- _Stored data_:
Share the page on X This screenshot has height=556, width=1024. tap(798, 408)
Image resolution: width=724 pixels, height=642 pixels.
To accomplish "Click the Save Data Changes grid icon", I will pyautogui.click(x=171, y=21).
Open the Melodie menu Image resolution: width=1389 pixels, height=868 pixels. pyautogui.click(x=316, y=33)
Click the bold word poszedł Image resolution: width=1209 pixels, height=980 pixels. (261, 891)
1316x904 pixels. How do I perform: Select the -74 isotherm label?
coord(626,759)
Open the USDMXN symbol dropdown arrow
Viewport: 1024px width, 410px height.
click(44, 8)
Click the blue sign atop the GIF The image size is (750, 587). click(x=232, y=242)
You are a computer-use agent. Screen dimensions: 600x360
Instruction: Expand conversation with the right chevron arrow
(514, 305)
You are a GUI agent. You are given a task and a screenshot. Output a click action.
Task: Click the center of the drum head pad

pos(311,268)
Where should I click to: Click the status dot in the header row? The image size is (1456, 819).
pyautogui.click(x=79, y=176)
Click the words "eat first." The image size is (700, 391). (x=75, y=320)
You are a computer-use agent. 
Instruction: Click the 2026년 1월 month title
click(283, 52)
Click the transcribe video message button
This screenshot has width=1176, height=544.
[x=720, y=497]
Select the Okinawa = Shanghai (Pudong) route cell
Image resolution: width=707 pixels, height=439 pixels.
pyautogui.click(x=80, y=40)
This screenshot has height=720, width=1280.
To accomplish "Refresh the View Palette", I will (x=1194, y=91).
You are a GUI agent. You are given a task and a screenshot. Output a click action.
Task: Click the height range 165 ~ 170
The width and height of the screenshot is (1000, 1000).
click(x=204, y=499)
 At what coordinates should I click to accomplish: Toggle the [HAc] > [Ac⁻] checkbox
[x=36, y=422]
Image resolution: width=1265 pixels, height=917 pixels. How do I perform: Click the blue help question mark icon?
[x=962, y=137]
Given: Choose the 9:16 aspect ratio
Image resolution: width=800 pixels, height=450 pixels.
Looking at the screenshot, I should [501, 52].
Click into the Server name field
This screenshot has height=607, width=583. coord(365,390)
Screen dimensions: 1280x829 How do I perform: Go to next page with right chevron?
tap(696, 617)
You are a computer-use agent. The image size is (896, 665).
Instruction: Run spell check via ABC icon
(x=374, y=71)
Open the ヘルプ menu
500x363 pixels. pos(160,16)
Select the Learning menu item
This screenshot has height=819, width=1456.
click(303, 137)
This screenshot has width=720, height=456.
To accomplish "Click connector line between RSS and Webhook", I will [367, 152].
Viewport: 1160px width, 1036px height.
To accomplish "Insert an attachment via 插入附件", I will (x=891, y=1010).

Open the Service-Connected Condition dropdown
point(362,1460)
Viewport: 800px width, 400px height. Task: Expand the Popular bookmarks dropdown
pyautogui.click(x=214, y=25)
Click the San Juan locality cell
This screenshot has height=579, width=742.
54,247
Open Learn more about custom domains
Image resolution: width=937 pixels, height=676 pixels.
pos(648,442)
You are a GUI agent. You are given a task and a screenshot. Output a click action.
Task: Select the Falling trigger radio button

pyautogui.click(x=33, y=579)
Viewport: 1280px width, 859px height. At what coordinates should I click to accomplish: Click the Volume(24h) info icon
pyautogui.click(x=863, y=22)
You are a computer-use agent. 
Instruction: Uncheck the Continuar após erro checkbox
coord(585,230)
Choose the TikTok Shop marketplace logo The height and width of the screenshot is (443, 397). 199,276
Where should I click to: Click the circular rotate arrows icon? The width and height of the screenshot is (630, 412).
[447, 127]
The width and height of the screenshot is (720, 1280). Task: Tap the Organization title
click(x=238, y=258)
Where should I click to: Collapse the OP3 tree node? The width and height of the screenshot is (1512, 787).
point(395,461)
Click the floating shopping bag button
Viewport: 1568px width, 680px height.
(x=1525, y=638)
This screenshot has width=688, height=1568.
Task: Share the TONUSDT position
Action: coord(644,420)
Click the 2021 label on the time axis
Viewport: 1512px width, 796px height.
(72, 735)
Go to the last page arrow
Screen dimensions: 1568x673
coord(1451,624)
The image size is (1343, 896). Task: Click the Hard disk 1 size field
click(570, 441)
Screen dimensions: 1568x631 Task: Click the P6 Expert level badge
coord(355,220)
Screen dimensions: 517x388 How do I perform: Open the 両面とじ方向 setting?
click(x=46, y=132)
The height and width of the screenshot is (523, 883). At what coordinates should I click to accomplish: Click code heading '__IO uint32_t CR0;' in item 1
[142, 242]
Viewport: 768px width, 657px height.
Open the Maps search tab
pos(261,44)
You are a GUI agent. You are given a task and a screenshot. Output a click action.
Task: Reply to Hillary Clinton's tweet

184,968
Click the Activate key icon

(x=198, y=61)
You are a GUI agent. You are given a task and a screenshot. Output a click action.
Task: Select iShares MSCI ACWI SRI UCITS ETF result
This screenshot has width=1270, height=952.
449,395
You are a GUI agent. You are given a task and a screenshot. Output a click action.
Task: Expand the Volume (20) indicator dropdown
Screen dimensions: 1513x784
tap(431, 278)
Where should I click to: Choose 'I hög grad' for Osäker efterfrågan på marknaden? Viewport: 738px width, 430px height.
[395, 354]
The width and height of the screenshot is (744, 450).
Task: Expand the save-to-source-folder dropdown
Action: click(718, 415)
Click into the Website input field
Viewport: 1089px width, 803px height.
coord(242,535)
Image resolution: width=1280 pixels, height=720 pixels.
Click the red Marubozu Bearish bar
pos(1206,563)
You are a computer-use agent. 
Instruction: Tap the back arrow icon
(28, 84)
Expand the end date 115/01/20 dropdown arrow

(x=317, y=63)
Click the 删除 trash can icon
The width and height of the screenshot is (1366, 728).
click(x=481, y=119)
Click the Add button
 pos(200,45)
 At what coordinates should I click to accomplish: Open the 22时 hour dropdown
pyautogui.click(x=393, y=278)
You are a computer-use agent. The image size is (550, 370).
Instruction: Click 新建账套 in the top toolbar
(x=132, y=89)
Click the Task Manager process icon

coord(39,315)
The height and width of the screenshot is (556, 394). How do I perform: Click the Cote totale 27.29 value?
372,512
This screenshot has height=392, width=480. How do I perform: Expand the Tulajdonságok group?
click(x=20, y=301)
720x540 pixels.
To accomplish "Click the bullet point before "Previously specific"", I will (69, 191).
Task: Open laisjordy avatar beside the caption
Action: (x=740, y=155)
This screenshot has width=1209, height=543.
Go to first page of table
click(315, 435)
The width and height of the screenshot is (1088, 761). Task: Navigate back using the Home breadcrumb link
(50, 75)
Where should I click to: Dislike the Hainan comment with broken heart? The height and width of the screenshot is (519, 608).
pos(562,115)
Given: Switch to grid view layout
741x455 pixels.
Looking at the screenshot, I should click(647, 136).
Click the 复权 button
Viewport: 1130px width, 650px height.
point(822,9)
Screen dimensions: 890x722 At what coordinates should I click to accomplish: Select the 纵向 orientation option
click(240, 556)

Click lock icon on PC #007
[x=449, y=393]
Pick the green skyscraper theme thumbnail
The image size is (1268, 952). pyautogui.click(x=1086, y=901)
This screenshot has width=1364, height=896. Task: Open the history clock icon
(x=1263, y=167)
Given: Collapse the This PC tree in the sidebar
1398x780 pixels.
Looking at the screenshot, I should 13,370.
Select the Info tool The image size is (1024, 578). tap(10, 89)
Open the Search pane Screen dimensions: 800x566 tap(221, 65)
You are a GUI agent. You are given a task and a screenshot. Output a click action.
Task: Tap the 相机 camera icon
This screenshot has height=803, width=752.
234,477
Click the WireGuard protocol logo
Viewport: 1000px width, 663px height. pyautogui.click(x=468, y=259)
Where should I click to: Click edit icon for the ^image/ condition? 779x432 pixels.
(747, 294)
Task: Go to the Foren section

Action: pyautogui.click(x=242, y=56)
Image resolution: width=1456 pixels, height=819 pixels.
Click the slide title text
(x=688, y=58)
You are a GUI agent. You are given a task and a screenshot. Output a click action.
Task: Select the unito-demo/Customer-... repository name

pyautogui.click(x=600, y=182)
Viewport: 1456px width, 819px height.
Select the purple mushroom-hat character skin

- _Directions_:
Lines to set down from above: the line with "Where should I click to: Click the circular", the line with "Click the floating shopping bag button", and every line between, each exactly as written.

- _Solution_:
Where should I click to: Click the circular rotate arrows icon? The width and height of the screenshot is (630, 412).
[447, 127]
The width and height of the screenshot is (720, 1280). Task: Tap the Organization title
click(x=238, y=258)
Where should I click to: Collapse the OP3 tree node? The width and height of the screenshot is (1512, 787).
point(395,461)
Click the floating shopping bag button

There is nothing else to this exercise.